The ARC criticises Telegraph reporting on the AWR

There are a number of issues arising from the Telegraph article of 25th August headed New EU job rights 'will derail British recovery' asserts the Association of Recruitment Consultancies ( ARC).

Maintaining that the nature and scope of the regulations is misrepresented, the ARC complains that the statement “The laws, which will give more than one million workers the right to the same holiday time, pay, maternity leave and other perks, will come into force next month. Under the legislation, agency workers will effectively have to be treated as full-time workers after 12 weeks.” is grossly misleading and can unnecessarily undermine confidence.

Adrian Marlowe, chairman of the ARC explained “New laws will apply from 1st October relating to the rights of agency workers, but they do not include the right to the same “maternity leave and other perks”. Further nothing in the regulations requires agency workers to be treated as full time workers – flexibility remains exactly as before.”

“The obligation will be to provide agency workers with the same pay, leave and working time as if they had been recruited directly, leaving it open for hirers to set the terms that would apply to all new recruits from 1st October. Certainly there will be an on cost to those that historically have used agency workers and retain policies to pay new employees more, but those that wish to continue using agency workers at the same rates and terms as before have the opportunity to do so in many cases provided they take appropriate steps.

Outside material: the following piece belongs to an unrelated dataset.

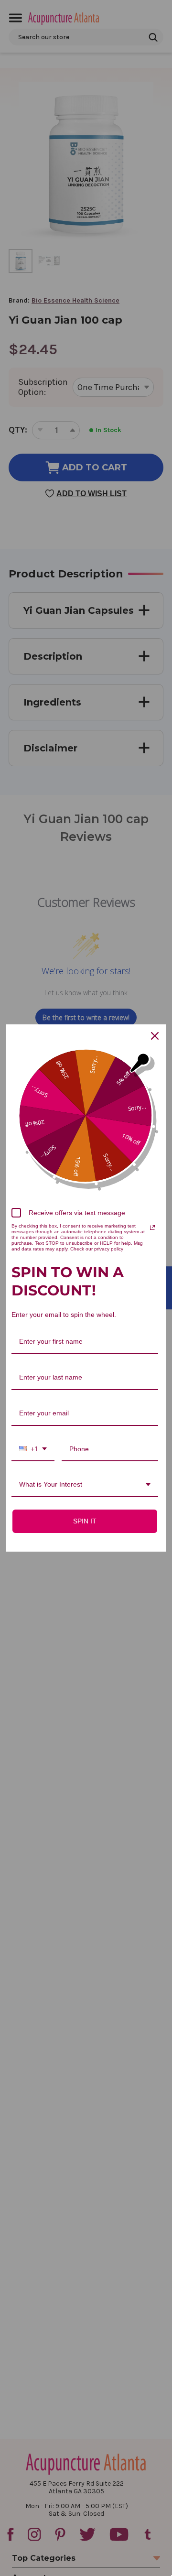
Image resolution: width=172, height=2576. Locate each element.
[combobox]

Also those agency workers that operate a profession or a business undertaking can be excluded from scope under the regulations, a measure that agencies supplying business professionals will be keen to take advantage of. The impact is therefore likely to be far less than the article speculates, although it would be true to say that businesses do neither want nor need new regulations of this kind particularly at this economic juncture.”

Having researched the position, the ARC understands that the figure of &pound1.8bn mentioned in the Telegraph article is based upon a government impact assessment produced more than two years ago, rather than a current survey. Marlowe commented further “at the beginning of the consultation process in 2009 these regulations appeared to offer a real significant deterrent to hirers from using agency workers, with a very significant potential on cost. This would have affected the principle of flexibility that has served businesses and the UK economy so well. Things have moved on since then. Fortunately the government was persuaded to draw back from its most draconian ideas, and the result is that the regulations in their current form can be worked with, and the impact is likely to be far less. Hirers should take the right advice so that they understand the options available, and certainly our members are in a position to provide access to that advice.”

The ARC is concerned that inaccurate press reports can damage the recruitment industry unnecessarily with the potential of recreating the negatives that existed in 2009. Adrian concluded “The Regulations cannot be scrapped because of EU rules and the sooner businesses understand that they are not as bad as originally thought the sooner businesses can get back to creating growth by using agency workers to fill their needs as before.”